[Material for the task]
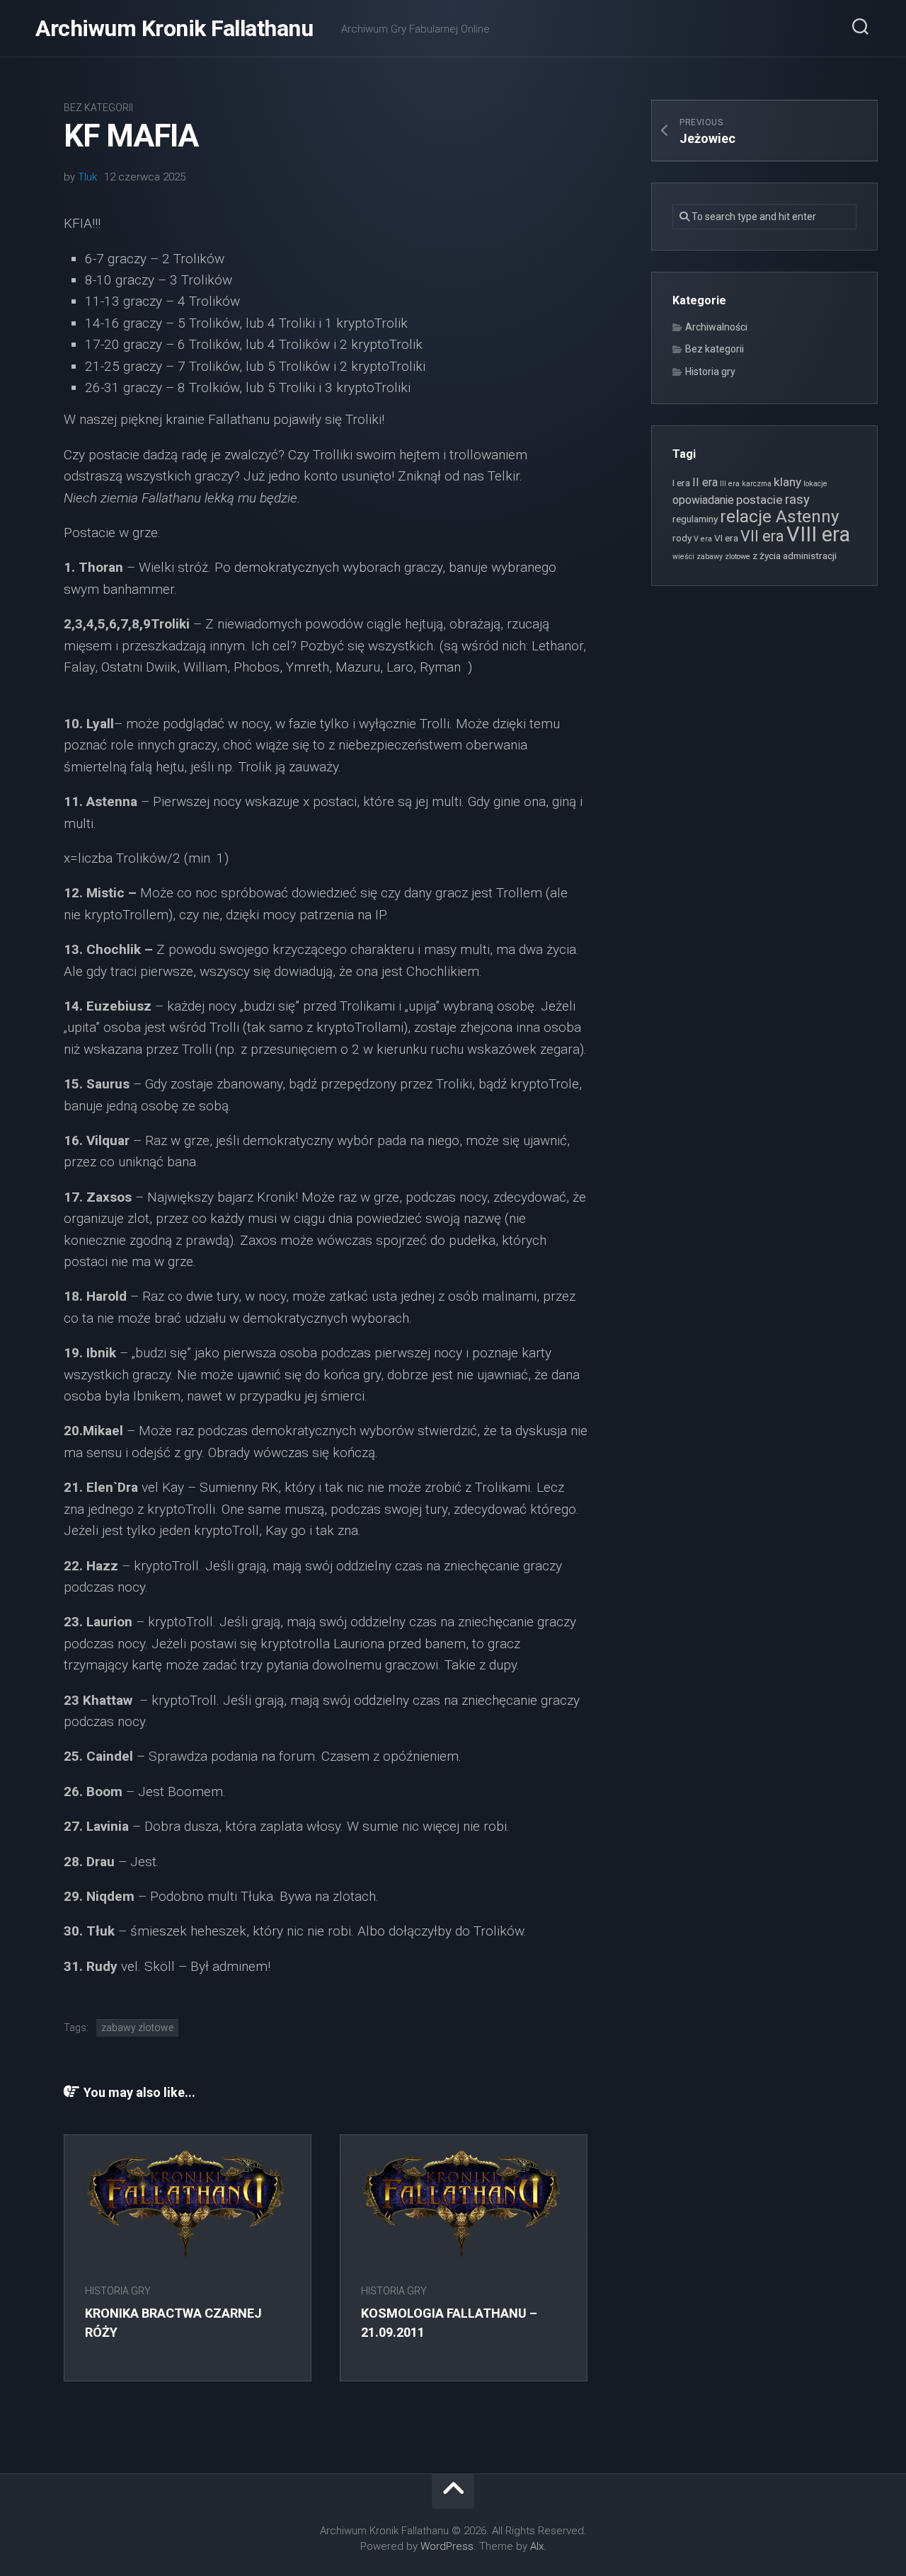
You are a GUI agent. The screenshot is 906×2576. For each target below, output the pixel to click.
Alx (537, 2546)
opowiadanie (703, 500)
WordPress (447, 2546)
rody (682, 538)
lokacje (815, 483)
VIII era (818, 534)
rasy (797, 499)
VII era (762, 536)
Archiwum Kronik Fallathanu (174, 28)
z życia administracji (794, 555)
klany (787, 482)
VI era (726, 538)
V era (703, 539)
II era (705, 482)
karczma (757, 483)
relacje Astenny (779, 516)
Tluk (87, 177)
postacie (759, 500)
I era (681, 482)
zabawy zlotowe (137, 2027)
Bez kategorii (98, 107)
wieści (683, 556)
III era (730, 483)
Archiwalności (716, 327)
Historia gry (118, 2290)
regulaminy (695, 518)
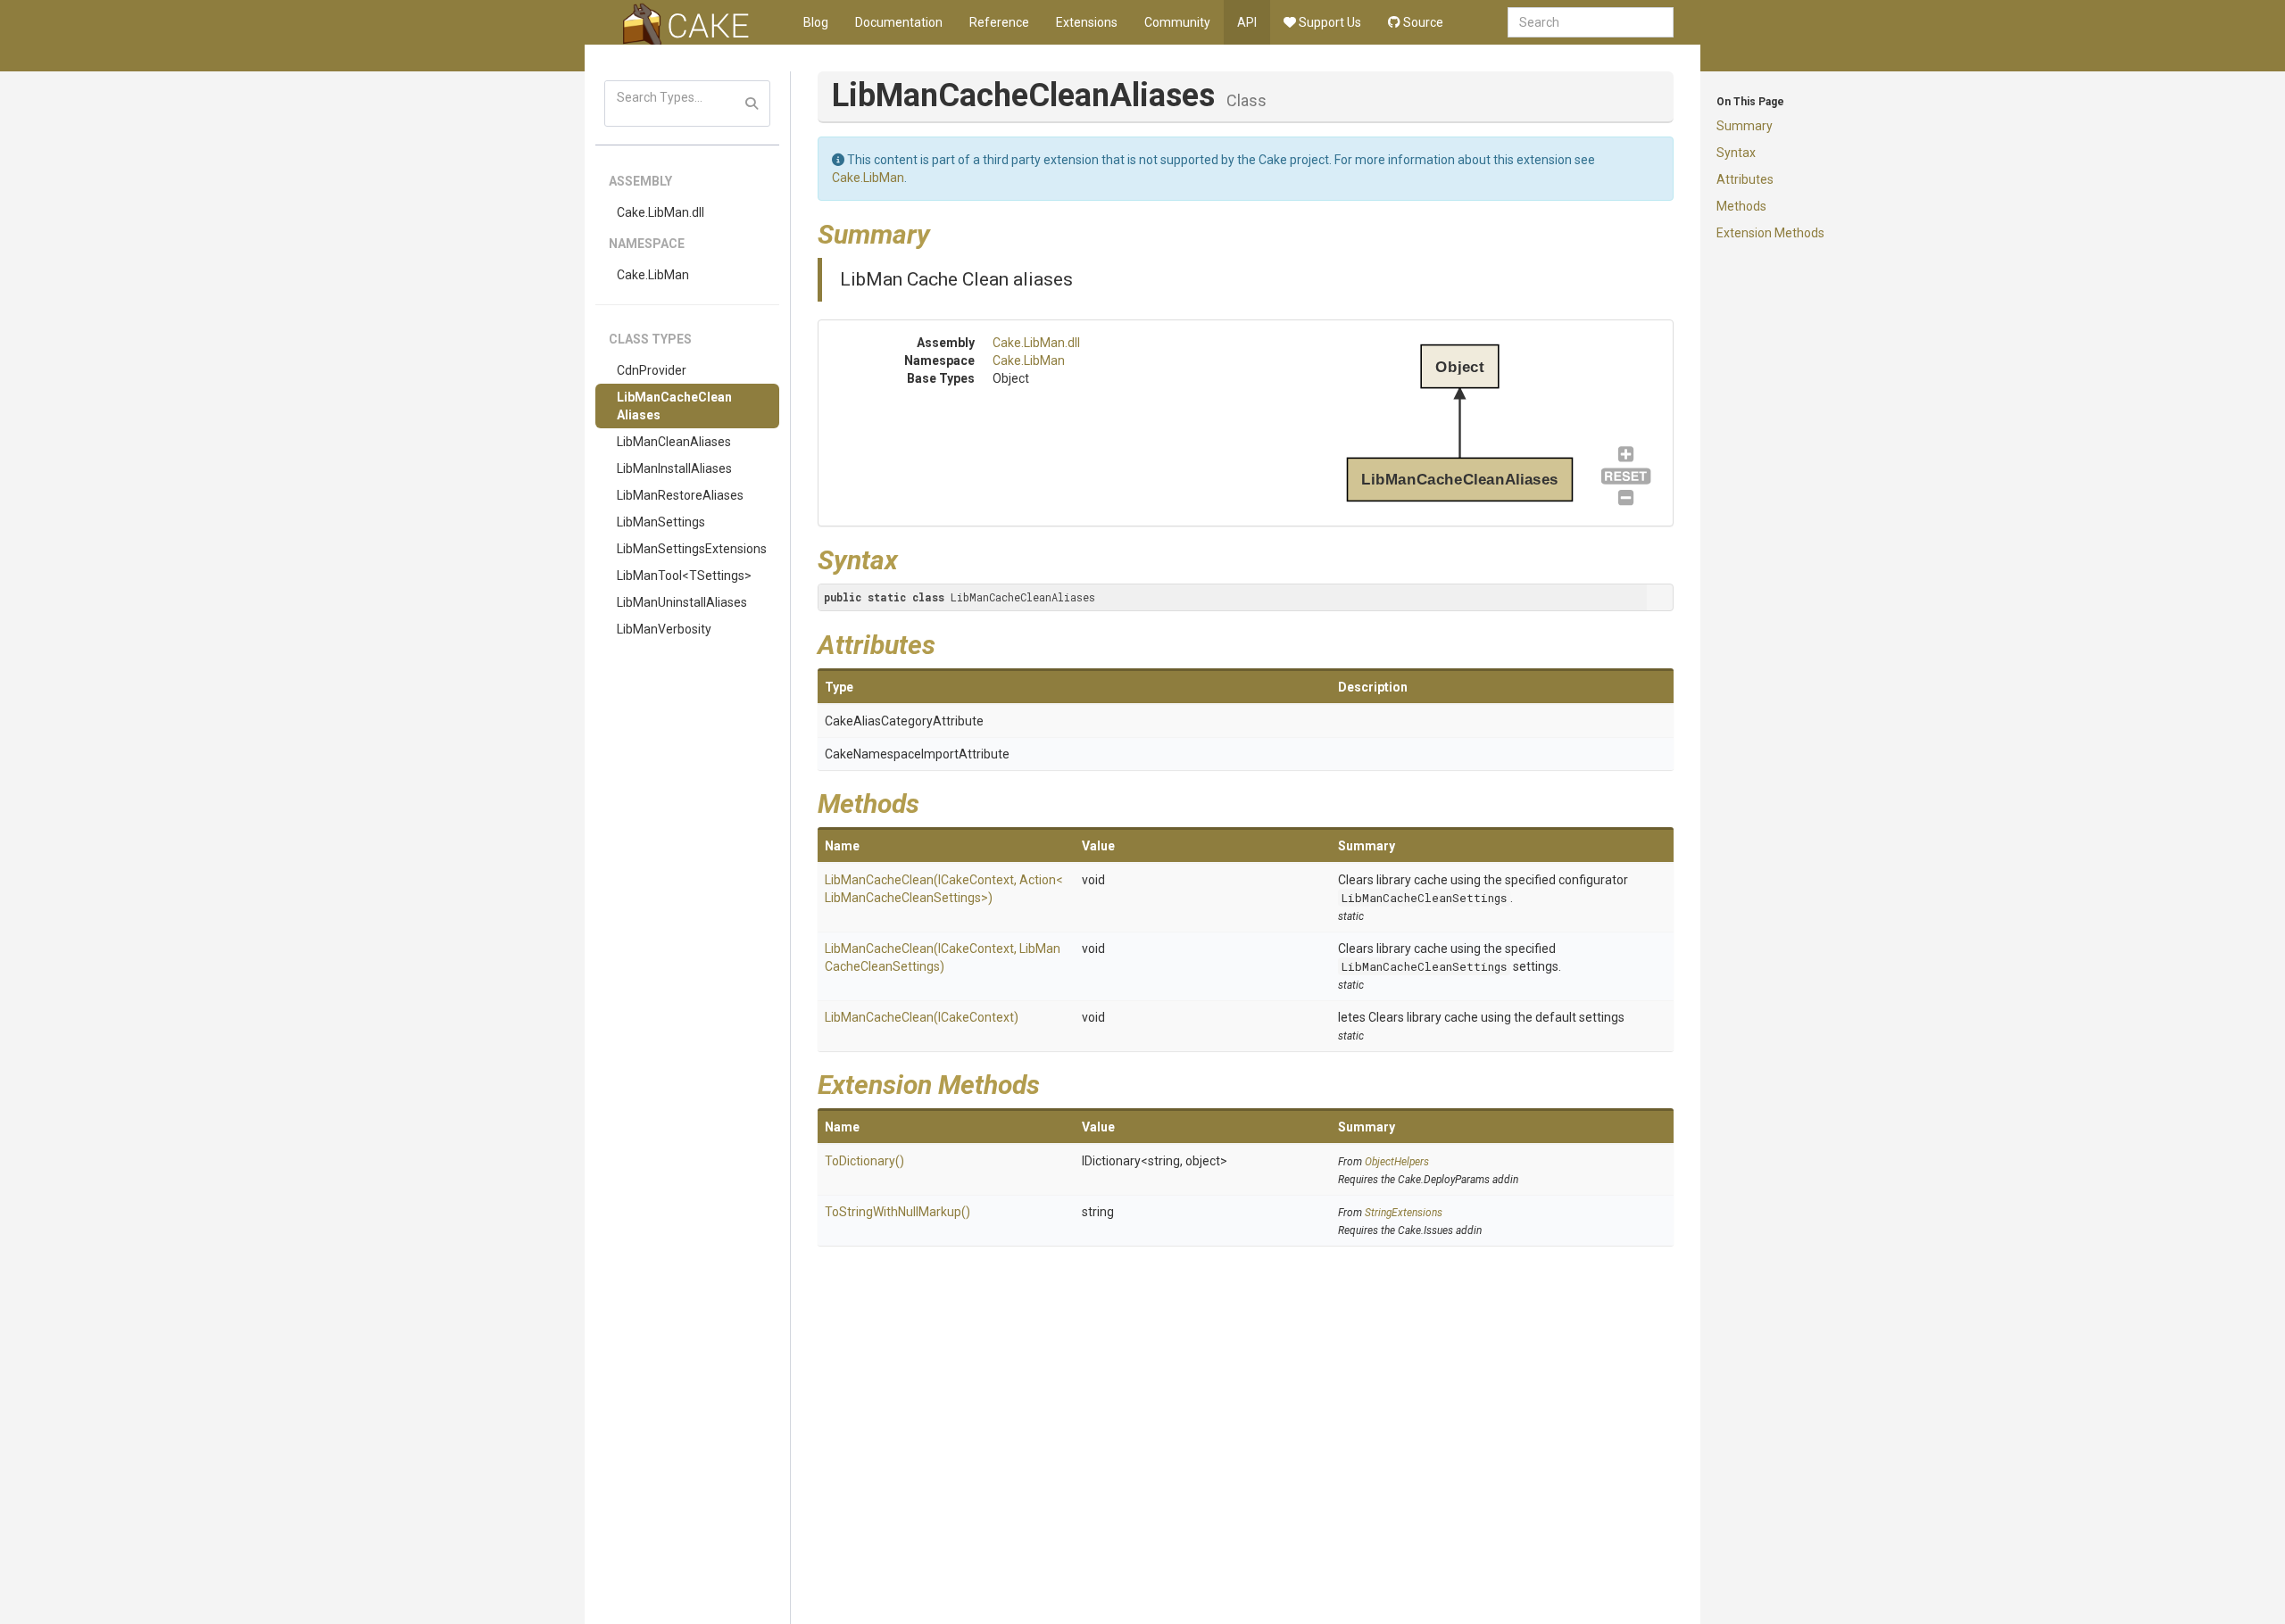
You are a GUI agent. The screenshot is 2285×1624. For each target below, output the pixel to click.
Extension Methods (1770, 233)
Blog (815, 22)
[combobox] (1591, 22)
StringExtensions (1403, 1212)
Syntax (1736, 152)
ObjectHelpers (1397, 1162)
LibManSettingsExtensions (692, 549)
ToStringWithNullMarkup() (897, 1212)
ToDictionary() (864, 1161)
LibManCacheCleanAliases (674, 406)
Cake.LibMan (653, 275)
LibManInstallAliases (674, 468)
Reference (999, 22)
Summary (1744, 126)
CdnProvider (651, 370)
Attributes (1745, 179)
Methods (1741, 206)
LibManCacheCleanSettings (1424, 898)
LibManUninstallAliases (682, 602)
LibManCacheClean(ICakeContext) (921, 1017)
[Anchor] (943, 232)
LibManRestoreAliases (680, 495)
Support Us (1328, 22)
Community (1177, 22)
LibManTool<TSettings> (684, 575)
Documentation (899, 22)
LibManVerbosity (664, 629)
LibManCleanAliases (674, 442)
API (1247, 22)
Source (1421, 22)
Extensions (1087, 22)
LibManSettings (661, 522)
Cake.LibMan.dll (660, 212)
[/Material for the task]
■ Description of the task
Reproduce each record above by retyping it exactly; omit all images.

■ Exercise response
You are a GUI agent. The screenshot is 906×2576. For each target below, output the pixel to click.
Alx (537, 2546)
opowiadanie (703, 500)
WordPress (447, 2546)
rody (682, 538)
lokacje (815, 483)
VIII era (818, 534)
rasy (797, 499)
VII era (762, 536)
Archiwum Kronik Fallathanu (174, 28)
z życia administracji (794, 555)
klany (787, 482)
VI era (726, 538)
V era (703, 539)
II era (705, 482)
karczma (757, 483)
relacje Astenny (779, 516)
Tluk (87, 177)
postacie (759, 500)
I era (681, 482)
zabawy zlotowe (137, 2027)
Bez kategorii (98, 107)
wieści (683, 556)
III era (730, 483)
Archiwalności (716, 327)
Historia gry (118, 2290)
regulaminy (695, 518)
You are a GUI agent. The screenshot is 2285×1624. For each target below, output the pixel to click.
Extension Methods (1770, 233)
Blog (815, 22)
[combobox] (1591, 22)
StringExtensions (1403, 1212)
Syntax (1736, 152)
ObjectHelpers (1397, 1162)
LibManSettingsExtensions (692, 549)
ToStringWithNullMarkup() (897, 1212)
ToDictionary() (864, 1161)
LibManCacheCleanAliases (674, 406)
Cake.LibMan (653, 275)
LibManInstallAliases (674, 468)
Reference (999, 22)
Summary (1744, 126)
CdnProvider (651, 370)
Attributes (1745, 179)
Methods (1741, 206)
LibManCacheCleanSettings (1424, 898)
LibManUninstallAliases (682, 602)
LibManCacheClean(ICakeContext) (921, 1017)
[Anchor] (943, 232)
LibManRestoreAliases (680, 495)
Support Us (1328, 22)
Community (1177, 22)
LibManTool<TSettings> (684, 575)
Documentation (899, 22)
LibManVerbosity (664, 629)
LibManCleanAliases (674, 442)
API (1247, 22)
Source (1421, 22)
Extensions (1087, 22)
LibManSettings (661, 522)
Cake.LibMan.dll (660, 212)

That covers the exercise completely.